Ces faits condamnables sont en profondes contradictions avec les principes du mouvement syndical international. Ils sont incompatibles avec les valeurs de dévouement, de désintéressement, de solidarité qui sont celles de militants syndicaux qui souvent connaissent la répression et même payent de leur vie leurs engagements en faveur de la justice sociale, de l’égalité et de la paix. Je pense à nos camarades colombiens, brésiliens, philippins, canadiens, étasuniens, ukrainiens et combien en France et en Europe. On ne saurait mettre dans le même sac cette petite minorité de syndicalistes qui décrédibilisent l’action syndicale et dont les orientations en faveur d’un syndicalisme de partenariat social, d’accompagnement et de collaboration avec le patronat s’expliquent à travers leurs complicités, leur bureaucratie et leur professionnalisation avec les institutions européennes, les sociétés transnationales et financières.

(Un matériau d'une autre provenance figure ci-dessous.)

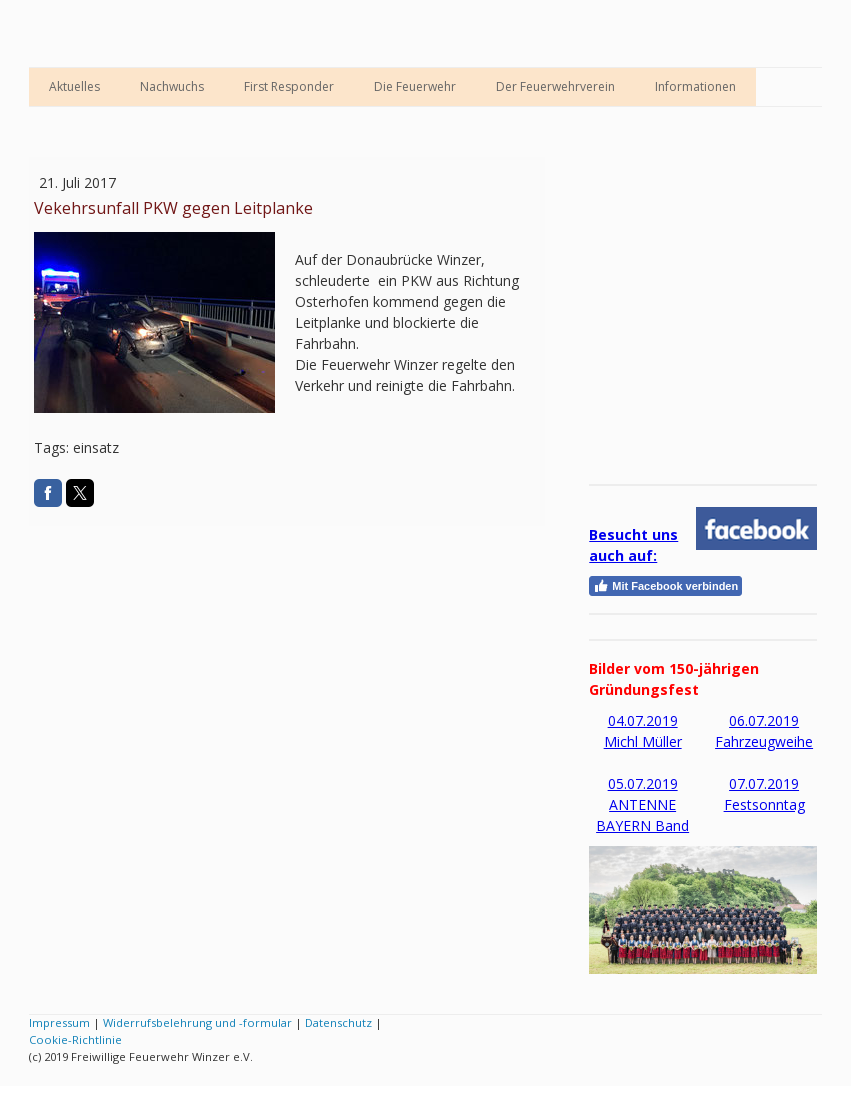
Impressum (59, 1022)
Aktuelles (74, 86)
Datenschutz (338, 1022)
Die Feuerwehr (415, 86)
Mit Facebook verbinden (665, 586)
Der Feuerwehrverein (555, 86)
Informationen (695, 86)
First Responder (289, 86)
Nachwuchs (172, 86)
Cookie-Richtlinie (75, 1039)
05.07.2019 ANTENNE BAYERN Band (642, 804)
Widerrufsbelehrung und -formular (197, 1022)
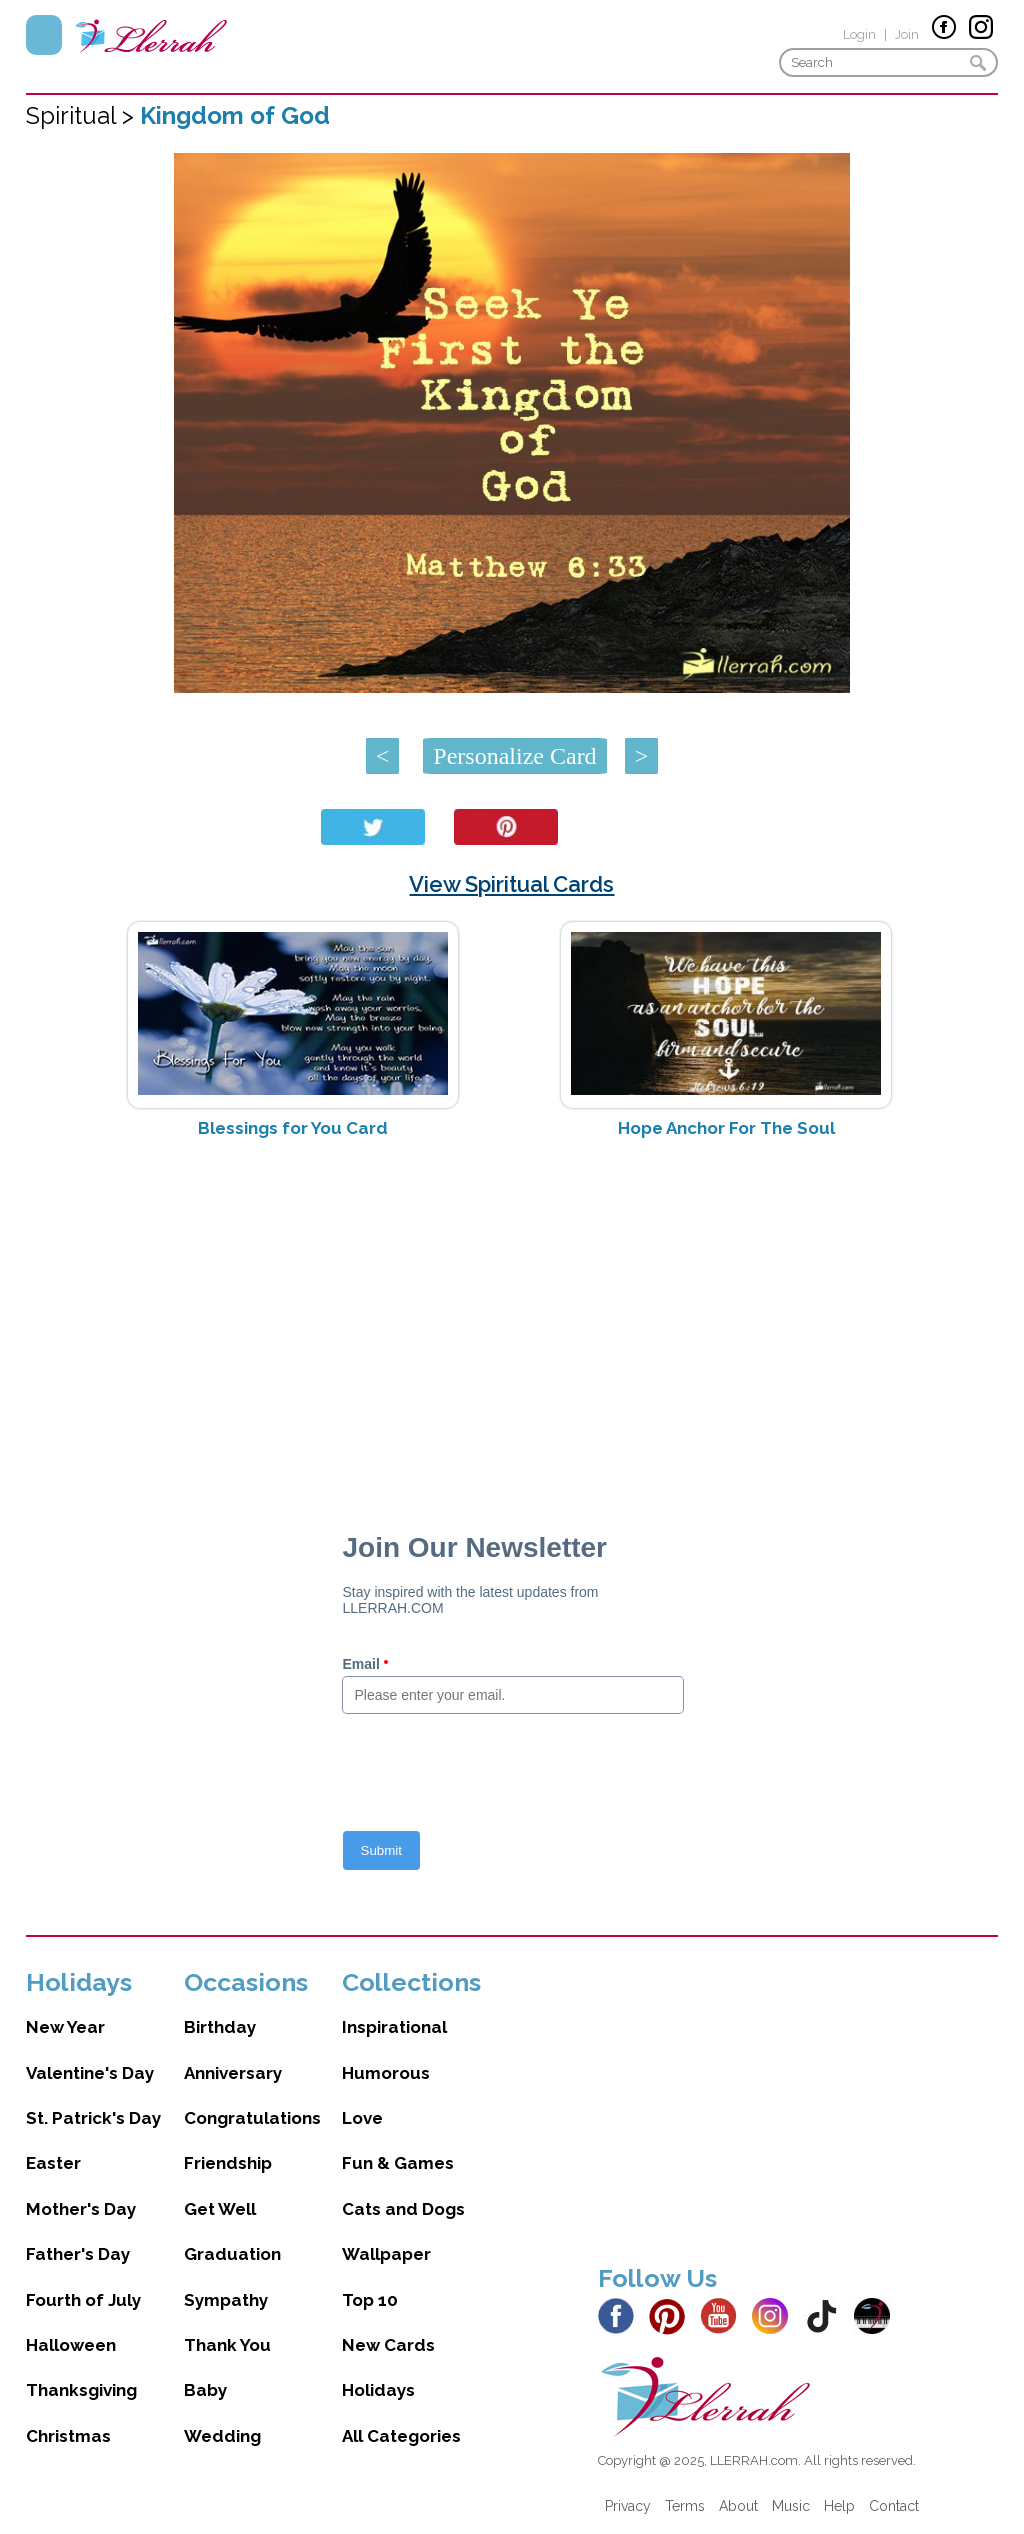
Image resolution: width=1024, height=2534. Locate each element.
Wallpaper (386, 2254)
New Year (65, 2027)
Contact (894, 2506)
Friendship (228, 2163)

Ce sont ces orientations et ces stratégies que préconisent la CES et la CSI qui sont les causes véritables d’une situation qui tourne le dos aux intérêts du monde du travail. Pour cette raison, le syndicalisme a besoin de militants intègres et d’une activité transparente, d’une démocratie syndicale et ouvrière vivante. Cela ne peut être qu’à travers un syndicalisme de classe de masse, démocratique, indépendant, comme le soutient internationalement la FSM (Fédération Syndicale Mondiale).